Echo the lines from the line with "Where should I" to the line with "pyautogui.click(x=1292, y=213)", leaving the pictures out.

[start Data rows]

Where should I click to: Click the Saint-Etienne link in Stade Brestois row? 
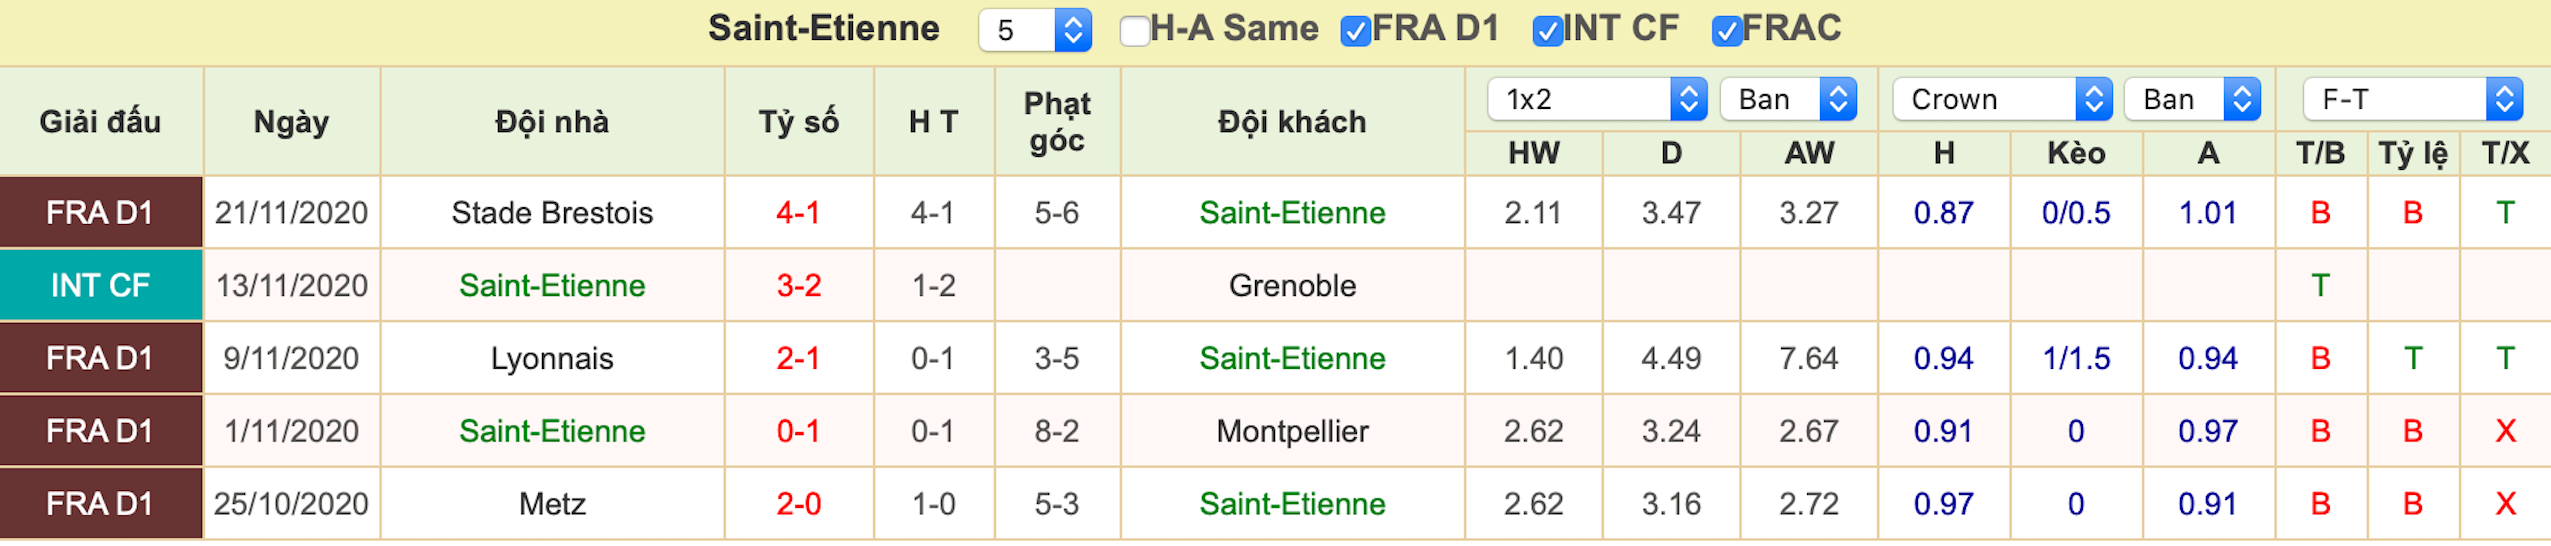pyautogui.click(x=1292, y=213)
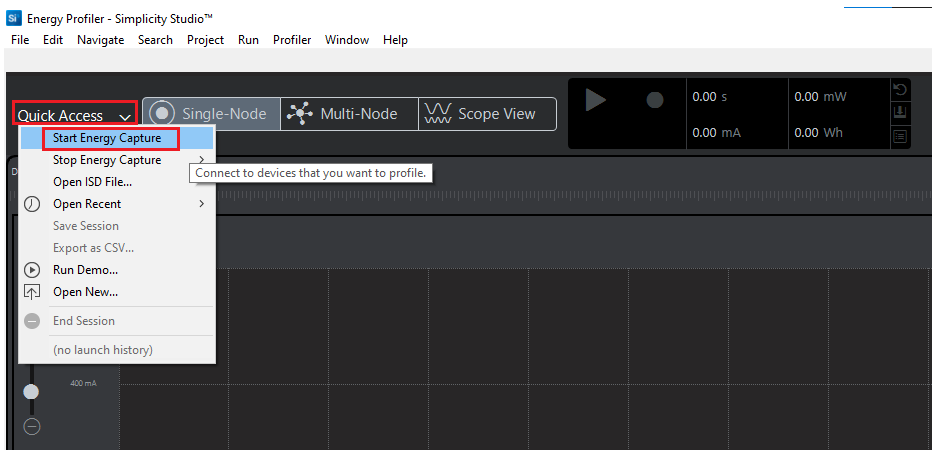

[end Data rows]
[start Data rows]

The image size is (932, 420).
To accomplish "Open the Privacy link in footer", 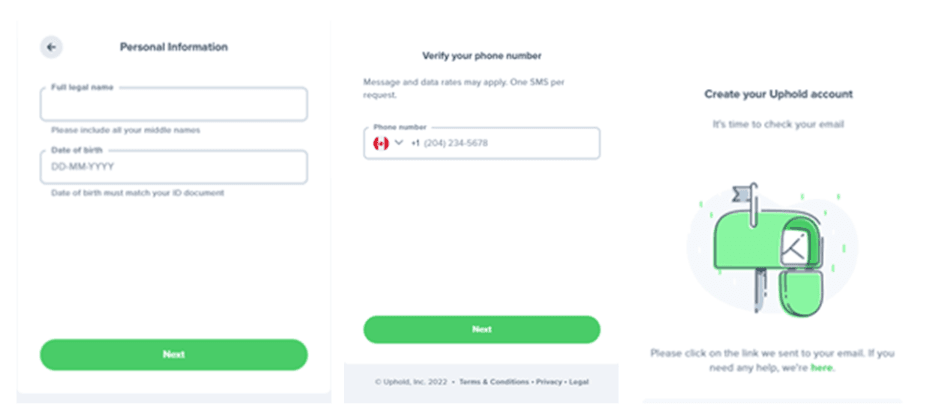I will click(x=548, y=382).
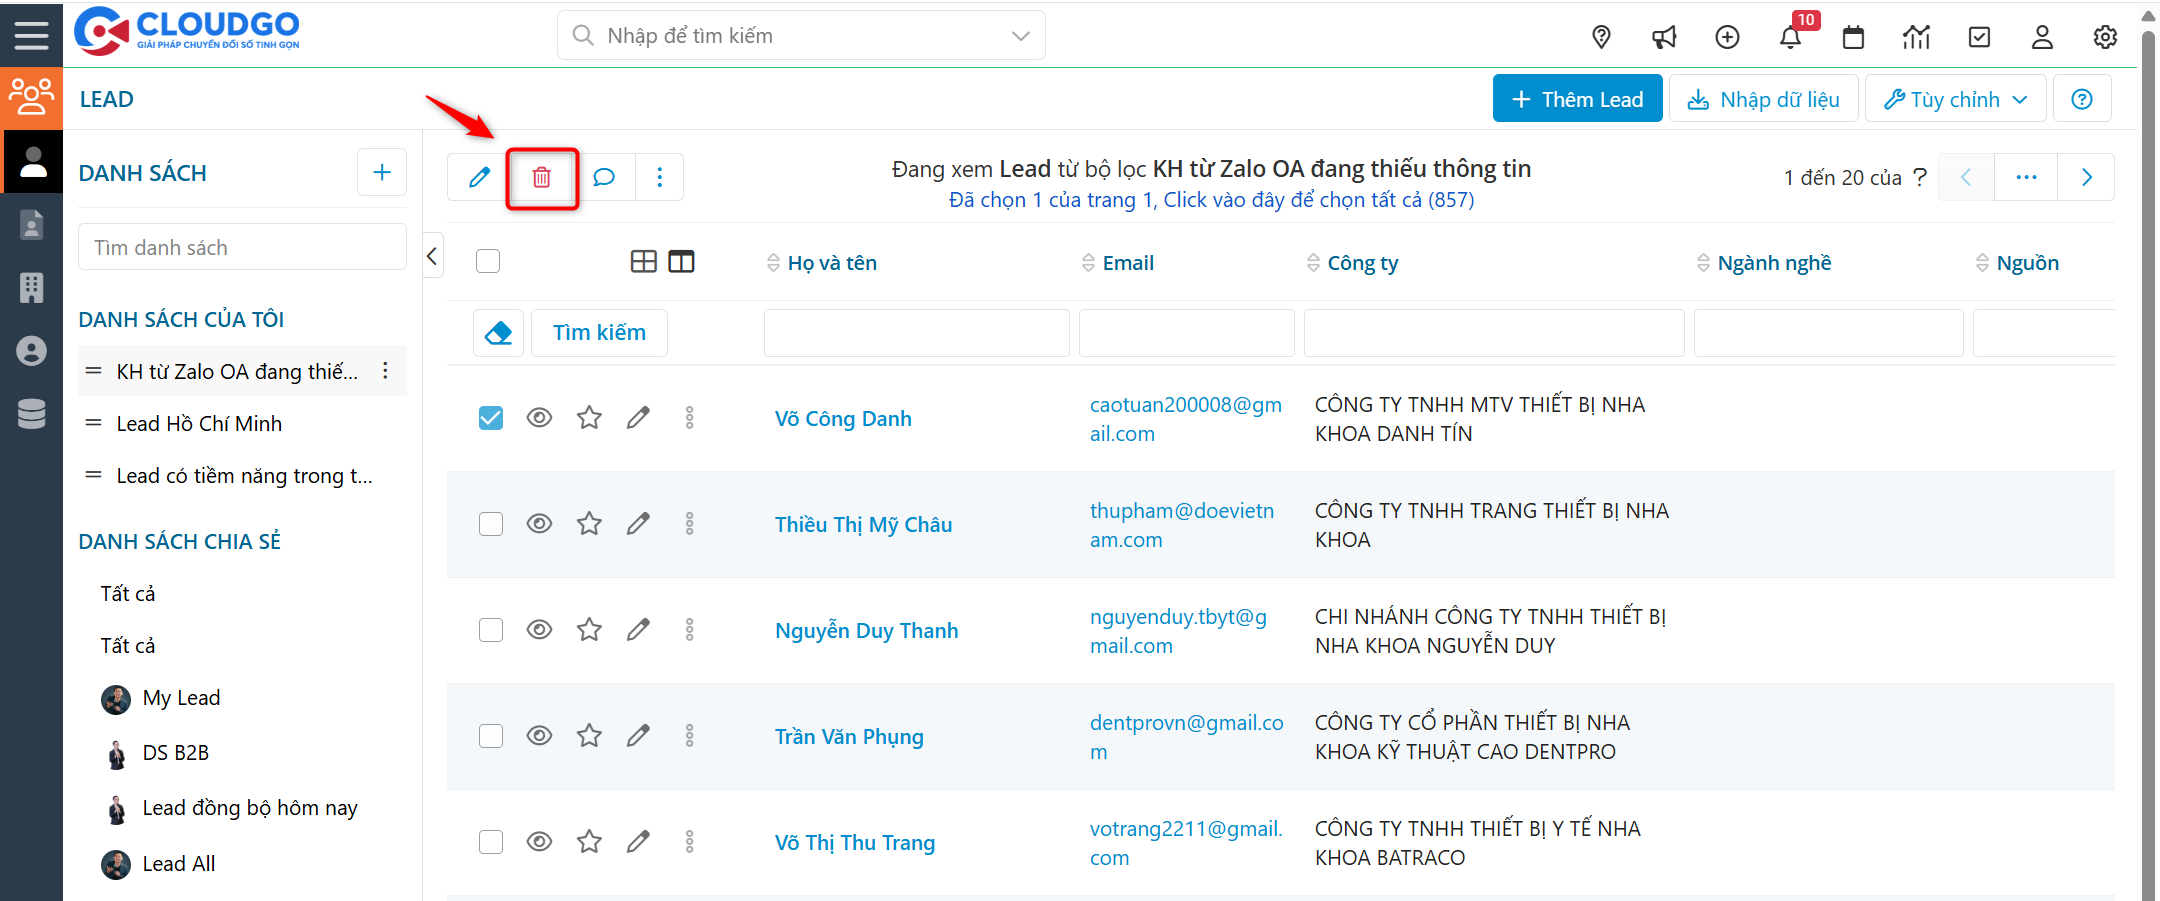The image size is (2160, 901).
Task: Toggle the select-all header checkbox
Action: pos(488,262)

[end Data rows]

- _Solution to this problem_:
Where should I click to: Click the Saint-Etienne link in Stade Brestois row? 
pyautogui.click(x=1292, y=213)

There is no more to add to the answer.